Hot prices at early cattle sale bode well for fall run

CHAIN LAKES, Alta. — Boom times continue for the Canadian cattle business and recent yearling sales indicate a hot fall market.

It’s so hot that market analysts no longer make predictions.

“I did say prices could go a little higher in 2015 but we really shot through the moon again,” said Brian Perillat of Canfax, in an interview Aug. 12.

He continues to advise caution because the big rally may be past.

“We cannot really count on these high prices on feeders to continue.”

Nevertheless, he thinks the fall feeder run could see calves sell for $300-$400 per hundredweight. This summer 500-pound steers sold for up to $350 per cwt. compared to $159 a few years ago.

“They used to sell a finished animal for $1,200. Now they are $2,500,” Perillat said.

Recent video sales offering large packages of yearlings indicate the good times are still rolling.

“Last year I said we will never sell cattle higher than this,” said auctioneer Frank Jenkins of the Southern Alberta Livestock Exchange based in Fort Macleod.

The company held its sixth annual video yearling sale Aug. 7 at the Chain Lakes Provincial Park and offered nearly 10,000 yearlings with weight ranges from 650 to 1,000 lb.

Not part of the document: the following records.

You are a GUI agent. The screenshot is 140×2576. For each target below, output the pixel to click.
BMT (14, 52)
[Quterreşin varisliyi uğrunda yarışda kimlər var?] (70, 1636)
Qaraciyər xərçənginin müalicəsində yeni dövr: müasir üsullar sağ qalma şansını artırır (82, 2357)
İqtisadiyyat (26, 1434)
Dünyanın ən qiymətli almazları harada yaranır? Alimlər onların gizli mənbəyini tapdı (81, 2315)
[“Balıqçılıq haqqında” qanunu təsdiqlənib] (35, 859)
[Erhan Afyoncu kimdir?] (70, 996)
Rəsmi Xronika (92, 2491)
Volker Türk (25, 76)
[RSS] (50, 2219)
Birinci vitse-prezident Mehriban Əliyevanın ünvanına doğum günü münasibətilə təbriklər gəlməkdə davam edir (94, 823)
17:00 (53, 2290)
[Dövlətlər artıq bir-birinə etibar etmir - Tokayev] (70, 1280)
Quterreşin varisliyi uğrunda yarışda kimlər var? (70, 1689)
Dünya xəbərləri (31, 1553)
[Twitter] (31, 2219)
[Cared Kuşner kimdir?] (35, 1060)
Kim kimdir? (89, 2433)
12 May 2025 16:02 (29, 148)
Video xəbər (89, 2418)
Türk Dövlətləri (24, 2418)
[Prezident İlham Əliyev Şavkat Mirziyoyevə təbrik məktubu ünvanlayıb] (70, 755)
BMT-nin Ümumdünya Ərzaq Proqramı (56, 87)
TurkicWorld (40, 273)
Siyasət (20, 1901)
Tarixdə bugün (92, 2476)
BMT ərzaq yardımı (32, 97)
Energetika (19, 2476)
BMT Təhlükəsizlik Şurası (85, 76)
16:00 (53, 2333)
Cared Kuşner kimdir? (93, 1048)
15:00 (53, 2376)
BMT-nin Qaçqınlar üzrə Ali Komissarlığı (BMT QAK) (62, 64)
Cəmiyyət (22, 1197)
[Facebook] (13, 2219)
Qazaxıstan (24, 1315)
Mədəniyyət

Large lots in packages of 45 to 450 head sold quickly with prices in line with the Canfax weekly averages.

Back in 2010, the first yearling sale of the season offered 13,000 head. Steers sold for $1.07-$1.13 per lb. and heifers for 97 cents to $1.05.

This year, heavier weight steers in the 850 lb. range averaged $256 per cwt. and heifers were about $10 less. Canfax averages for steers 800-900 lb. were $252 and heifers averaged $238.

Steers weighing 750-800 lb. averaged $264 and heifers about $20 less per cwt.

The cattle are still on grass but given dry conditions, delivery dates were mostly September and early October.

Although parts of British Columbia, Alberta and Saskatchewan are experiencing drought, sales managers have not seen a major selloff. People may be reluctant to part with good cow herd they’ve spent years building, and with these prices, they may be more willing to buy higher priced hay, said Jenkins.

His company will be selling 25,000 calves on Sept. 11 in Lethbridge where prices are expected to be in the $300-$400 per cwt. range.

Mark Shologan of Direct Livestock Marketing Services said his company is experiencing strong sales across the country.

The DLMS yearling video sale on Aug. 13 sold more than 10,000 head.

Steers weighing more than 900 lb. ranged from $235-$250.75 per cwt. and those averaging 800 lb. sold for $251.75-$268. Heifer packages in that weight range were $10-$20 less.

Calves were also on offer, with lots in the 500-600 lb. range fetching $278.50-$340 per cwt. A package of 300 lb. steer calves was bid up to $446 per cwt.

Video sales are increasingly popular for sellers and buyers, said Jenkins.

Weather conditions do not affect sale day and large numbers can be sold at once. It is also a stress-free system for the seller and for feedlots because they can better schedule the days cattle arrive. Video sales make it easier for auction markets to host events because they can reduce labour needs at times when it is difficult to find a good crew.